Ironically, it is the existence of sites that allow for direct upload, and streaming of content incentivizes the creation of such horrible videos. Beyond the removal of content, many content moderation companies create content for commercial interests, steering online discussions to match the corporate message (done by humans) and using bots to amplify and re-enforce the message.
I used to think that the online world was a digitized version of the physical world. This book makes it clear that the online world is a highly curated commercial world where paid-humans and ever sophisticated bots shape and distort digital reality. I highly recommend this book to all.
Just like cocaine and other drugs, some proportion of the population is highly susceptible to online addiction. Many of our online experiences are designed to deliver a dopamine release to encourage addictive behavior. Think of the infinite scrolling common to social media. The effect of this constant stimulation is not good, and the research points to a hazardous impact on the brains of children and teens whose brains are still developing.
“Our brains are simply not designed for the visual hyperstimulation with which recently developed digital technology bombards us.” -Page 18.
One of the things that I re-discovered in this book (I forgot things!) was how many Technologists limit the time that their kids spend on on-screen.
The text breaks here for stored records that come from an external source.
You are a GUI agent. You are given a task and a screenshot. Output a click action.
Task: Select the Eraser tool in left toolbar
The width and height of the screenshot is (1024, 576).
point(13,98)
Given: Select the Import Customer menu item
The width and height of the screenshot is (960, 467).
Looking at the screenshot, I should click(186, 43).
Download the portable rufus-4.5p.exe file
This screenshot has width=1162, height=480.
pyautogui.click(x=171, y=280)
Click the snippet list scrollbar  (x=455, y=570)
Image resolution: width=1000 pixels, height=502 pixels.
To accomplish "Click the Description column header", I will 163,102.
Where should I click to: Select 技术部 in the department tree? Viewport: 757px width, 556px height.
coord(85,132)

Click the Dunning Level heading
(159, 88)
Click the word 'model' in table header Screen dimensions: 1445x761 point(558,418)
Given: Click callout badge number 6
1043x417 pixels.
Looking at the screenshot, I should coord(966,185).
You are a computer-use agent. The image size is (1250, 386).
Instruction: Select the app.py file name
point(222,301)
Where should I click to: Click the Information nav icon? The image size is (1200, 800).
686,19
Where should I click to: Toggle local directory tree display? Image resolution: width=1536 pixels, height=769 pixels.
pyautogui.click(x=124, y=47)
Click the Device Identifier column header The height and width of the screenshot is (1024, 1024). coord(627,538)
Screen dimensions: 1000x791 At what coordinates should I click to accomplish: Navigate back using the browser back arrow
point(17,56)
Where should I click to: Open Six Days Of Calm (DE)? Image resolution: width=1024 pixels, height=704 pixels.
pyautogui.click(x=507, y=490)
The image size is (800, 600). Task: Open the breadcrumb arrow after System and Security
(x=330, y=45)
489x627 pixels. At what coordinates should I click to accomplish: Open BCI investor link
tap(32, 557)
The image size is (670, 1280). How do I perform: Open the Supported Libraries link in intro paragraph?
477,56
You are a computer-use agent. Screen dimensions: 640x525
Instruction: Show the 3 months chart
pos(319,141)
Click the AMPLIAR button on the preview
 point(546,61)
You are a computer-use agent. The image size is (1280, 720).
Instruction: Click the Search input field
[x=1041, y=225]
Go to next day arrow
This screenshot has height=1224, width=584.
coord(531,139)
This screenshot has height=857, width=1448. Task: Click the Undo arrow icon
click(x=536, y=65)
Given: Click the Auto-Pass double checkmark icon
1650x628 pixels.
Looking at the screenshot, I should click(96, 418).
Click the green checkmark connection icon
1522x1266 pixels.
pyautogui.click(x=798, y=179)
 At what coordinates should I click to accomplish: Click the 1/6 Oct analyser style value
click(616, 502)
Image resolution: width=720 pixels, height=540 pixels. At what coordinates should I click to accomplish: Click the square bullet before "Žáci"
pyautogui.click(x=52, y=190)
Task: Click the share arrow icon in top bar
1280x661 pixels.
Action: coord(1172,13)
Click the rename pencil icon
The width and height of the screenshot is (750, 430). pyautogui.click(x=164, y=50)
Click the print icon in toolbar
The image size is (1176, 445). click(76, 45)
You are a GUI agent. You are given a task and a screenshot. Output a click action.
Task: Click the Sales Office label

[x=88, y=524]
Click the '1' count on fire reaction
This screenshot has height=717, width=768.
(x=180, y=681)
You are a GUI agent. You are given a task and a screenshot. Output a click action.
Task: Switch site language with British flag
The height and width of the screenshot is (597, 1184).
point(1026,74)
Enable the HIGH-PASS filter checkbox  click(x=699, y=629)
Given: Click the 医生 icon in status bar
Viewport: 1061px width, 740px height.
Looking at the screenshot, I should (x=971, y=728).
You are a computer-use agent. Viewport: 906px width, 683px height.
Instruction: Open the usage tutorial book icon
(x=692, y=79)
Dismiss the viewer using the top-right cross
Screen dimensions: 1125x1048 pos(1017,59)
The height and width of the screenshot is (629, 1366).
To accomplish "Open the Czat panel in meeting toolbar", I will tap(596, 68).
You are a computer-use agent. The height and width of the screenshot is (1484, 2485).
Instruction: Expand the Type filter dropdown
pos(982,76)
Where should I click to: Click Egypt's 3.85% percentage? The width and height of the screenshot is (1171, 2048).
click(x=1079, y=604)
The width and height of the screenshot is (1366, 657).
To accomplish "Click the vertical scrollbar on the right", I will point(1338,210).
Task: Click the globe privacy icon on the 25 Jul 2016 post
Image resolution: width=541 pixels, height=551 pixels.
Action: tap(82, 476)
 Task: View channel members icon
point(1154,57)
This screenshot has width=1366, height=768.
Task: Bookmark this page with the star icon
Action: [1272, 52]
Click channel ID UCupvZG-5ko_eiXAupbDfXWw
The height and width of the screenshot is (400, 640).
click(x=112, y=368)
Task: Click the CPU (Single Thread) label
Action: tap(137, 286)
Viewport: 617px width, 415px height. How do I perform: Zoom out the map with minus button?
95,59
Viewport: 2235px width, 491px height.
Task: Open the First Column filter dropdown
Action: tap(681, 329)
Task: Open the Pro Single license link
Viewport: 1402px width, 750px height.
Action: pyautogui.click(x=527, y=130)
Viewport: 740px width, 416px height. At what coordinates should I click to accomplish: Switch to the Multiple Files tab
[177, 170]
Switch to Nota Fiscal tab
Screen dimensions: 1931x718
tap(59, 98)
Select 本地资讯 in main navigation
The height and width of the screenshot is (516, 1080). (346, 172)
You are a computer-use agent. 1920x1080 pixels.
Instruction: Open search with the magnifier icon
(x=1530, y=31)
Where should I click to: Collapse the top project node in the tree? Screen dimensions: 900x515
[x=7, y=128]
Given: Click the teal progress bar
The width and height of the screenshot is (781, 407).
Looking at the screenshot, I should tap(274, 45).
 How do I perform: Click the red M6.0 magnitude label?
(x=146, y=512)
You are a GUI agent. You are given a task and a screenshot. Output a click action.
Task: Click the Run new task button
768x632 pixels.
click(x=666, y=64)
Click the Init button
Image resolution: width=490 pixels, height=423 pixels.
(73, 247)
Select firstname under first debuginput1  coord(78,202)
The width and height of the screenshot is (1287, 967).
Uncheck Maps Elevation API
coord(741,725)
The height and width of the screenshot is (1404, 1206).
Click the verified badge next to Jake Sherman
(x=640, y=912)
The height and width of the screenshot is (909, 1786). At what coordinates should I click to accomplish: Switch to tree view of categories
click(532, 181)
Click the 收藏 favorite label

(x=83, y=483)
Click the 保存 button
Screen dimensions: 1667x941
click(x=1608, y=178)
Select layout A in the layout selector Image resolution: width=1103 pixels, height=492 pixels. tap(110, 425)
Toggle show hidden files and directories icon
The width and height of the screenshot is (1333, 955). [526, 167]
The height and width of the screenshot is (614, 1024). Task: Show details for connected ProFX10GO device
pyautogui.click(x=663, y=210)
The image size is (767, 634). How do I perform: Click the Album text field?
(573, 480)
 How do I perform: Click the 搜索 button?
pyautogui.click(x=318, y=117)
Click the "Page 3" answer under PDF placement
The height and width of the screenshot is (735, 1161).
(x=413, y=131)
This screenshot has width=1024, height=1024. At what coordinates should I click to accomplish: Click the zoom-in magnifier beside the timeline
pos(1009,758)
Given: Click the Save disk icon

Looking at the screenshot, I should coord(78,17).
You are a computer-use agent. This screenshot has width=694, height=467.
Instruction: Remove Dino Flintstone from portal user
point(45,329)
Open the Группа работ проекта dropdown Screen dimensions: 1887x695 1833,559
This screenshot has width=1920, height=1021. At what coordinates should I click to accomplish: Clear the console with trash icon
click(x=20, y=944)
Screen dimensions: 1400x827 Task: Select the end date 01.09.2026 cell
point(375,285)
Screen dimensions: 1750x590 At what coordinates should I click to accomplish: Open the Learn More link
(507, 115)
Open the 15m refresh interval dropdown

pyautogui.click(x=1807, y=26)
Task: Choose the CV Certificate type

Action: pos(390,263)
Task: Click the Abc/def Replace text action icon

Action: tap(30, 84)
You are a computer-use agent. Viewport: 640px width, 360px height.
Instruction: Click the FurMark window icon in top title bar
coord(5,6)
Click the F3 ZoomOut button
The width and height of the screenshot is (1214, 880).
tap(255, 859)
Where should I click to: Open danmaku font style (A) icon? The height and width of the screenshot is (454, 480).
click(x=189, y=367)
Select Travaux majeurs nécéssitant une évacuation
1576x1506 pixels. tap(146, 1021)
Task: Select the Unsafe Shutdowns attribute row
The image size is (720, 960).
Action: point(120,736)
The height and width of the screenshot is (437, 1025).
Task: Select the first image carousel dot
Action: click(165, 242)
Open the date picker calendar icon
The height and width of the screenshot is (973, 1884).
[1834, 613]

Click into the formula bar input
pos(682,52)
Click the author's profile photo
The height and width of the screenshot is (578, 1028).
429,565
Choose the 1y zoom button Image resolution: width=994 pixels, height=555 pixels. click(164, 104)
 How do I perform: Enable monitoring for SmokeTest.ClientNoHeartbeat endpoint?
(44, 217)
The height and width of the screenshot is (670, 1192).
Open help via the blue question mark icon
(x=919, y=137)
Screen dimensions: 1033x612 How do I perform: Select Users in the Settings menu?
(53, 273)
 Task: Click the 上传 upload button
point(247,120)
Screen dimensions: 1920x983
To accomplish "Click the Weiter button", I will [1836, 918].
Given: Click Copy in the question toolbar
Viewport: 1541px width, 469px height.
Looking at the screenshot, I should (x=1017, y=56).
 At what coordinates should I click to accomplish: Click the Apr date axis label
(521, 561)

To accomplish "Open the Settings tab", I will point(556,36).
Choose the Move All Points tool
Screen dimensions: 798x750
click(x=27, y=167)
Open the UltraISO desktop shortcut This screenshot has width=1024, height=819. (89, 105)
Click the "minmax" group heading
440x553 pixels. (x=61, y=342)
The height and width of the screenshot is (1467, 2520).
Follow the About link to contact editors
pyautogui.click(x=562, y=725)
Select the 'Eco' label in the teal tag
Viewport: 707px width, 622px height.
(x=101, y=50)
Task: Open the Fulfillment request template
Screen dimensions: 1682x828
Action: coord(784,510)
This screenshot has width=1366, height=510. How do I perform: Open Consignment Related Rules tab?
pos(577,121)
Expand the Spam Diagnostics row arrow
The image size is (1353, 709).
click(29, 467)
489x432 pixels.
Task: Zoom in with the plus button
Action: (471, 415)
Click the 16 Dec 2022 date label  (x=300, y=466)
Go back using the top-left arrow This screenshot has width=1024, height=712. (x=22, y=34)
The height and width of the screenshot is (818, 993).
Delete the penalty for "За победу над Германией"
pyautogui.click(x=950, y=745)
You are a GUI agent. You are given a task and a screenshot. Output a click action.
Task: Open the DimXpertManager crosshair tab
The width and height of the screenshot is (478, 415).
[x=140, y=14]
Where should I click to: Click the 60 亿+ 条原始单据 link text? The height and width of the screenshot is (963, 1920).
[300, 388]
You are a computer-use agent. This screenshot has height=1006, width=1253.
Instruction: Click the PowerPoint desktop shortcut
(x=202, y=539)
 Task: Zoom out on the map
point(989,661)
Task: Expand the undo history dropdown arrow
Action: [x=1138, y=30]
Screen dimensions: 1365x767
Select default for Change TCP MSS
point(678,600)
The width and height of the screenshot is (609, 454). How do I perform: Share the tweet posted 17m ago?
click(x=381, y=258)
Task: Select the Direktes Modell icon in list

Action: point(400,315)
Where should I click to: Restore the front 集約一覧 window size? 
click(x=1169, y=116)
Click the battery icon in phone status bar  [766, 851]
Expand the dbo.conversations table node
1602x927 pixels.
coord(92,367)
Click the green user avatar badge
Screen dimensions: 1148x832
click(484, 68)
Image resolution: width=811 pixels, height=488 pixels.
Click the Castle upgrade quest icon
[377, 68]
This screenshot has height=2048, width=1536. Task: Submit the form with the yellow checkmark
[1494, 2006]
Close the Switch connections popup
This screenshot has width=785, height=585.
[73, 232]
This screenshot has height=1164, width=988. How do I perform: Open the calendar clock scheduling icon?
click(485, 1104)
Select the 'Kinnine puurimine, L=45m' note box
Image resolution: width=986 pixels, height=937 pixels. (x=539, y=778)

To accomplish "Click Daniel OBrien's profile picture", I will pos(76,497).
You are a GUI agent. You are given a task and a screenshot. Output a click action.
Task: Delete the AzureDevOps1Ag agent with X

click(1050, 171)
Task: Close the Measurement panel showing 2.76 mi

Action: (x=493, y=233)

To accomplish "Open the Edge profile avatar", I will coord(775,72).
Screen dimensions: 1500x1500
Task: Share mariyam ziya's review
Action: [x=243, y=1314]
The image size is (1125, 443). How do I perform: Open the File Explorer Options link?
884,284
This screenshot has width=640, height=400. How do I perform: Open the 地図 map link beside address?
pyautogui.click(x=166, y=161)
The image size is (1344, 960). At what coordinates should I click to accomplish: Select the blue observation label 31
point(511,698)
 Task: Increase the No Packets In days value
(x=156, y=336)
“..ironically, the most tech-cautious parents are the people who invented our iCulture. People are shocked to find out that tech god Steve Jobs was a low-tech parent; in 2010, when a reporter suggested that his children must love their just-released iPad, he replied: “They haven’t used it. We limit how much technology our kids use at home.”-Page 31
I highly recommend this book, especially for those with young children or who are planning on having some! The author’s style of writing might not appeal to everyone. He is sometimes too wordy, for example, taking time to tell you whenever he intends for something to be a pun or not to be a pun, but the book also has lots of great examples and stories that help bring you along.